This is an archived article that was published on sltrib.com in 2005, and information in the article may be outdated. It is provided only for personal research purposes and may not be reprinted.

It was a normal field trip, fun and outside. Copper Hills High School math teacher Tony Romanello took his class to the Great Salt Lake for a physics day near the end of the past academic year.

One student decided not to go. He also decided he wouldn't do the makeup assignment.

" 'You can't make me,' " Romanello recounts the student saying. " 'And, if you try to make me, my mother will sue you.' "

That is only one example of incidents public school teachers regularly experience. A 2003 survey conducted by Public Agenda, a New York-based nonprofit research organization, showed nearly all teachers feel they must cope with more discipline problems than they had to in the past.

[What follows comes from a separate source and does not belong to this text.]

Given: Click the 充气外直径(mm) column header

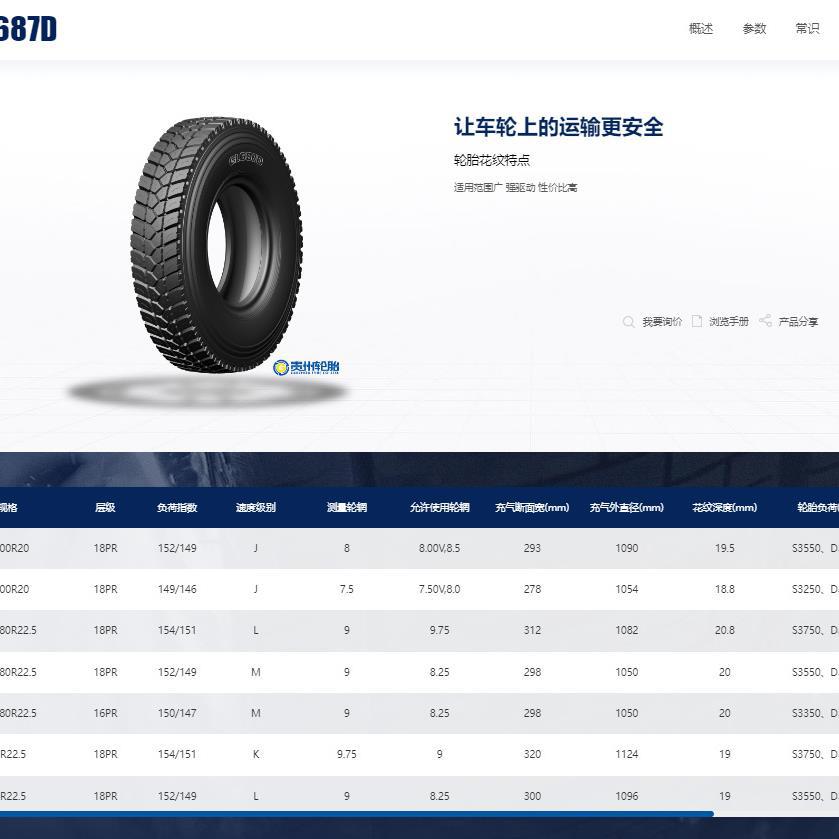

Yet, it is not unruly pupils who madden instructors. It is the lack of support from parents and administrators when those pupils become disruptive.

More and more of teachers' time is consumed by explaining their actions to principals who have received calls from angry parents, instructors say. Too often, administrators seem to stand by the parents.

That situation frustrated former teacher Jay Williams so much that he quit teaching and joined the Foreign Service. He taught in Utah during the 1997-98 academic year.

"The pay isn't the issue for a lot of [Utah] ex-teachers. It's the lack of control in the classroom," he wrote in an e-mail. "I for one would have been content with a $23,000 salary and a fulfilling job. However, my hands were tied in matters of classroom discipline. I received very little support from the administration or the parents. Frankly, were Utah to match my State Department salary, I still wouldn't come back. It's demeaning to have children abuse you in a public setting, knowing that neither their parents nor the administration will back you up."

Utah Sen. Howard Stephenson, R-Draper, says he has been aware of the problem for several years.

"It's one of the most common concerns I hear," said Stephenson, chairman of the Legislature's Education Interim Committee and president of the Utah Taxpayers Association. "We have a handful of parents who treat schools as baby sitters for their children. They say, 'When my child is in my home he's my problem. But, when my child is in your classroom he's your problem.' It's horrible."

He plans to introduce a bill that will establish the teacher's "primacy" in the classroom. Under this law, a teacher would have the ability to remove a misbehaving student indefinitely. As in assigning grades, that decision could not be challenged by anyone, including the principal and the school board. However, there would be an appeals process. And schools would receive the same amount of state funding as if the student were in class.

Stephenson says, "After one or two occurrences, word will spread like wildfire that the teacher has absolute power."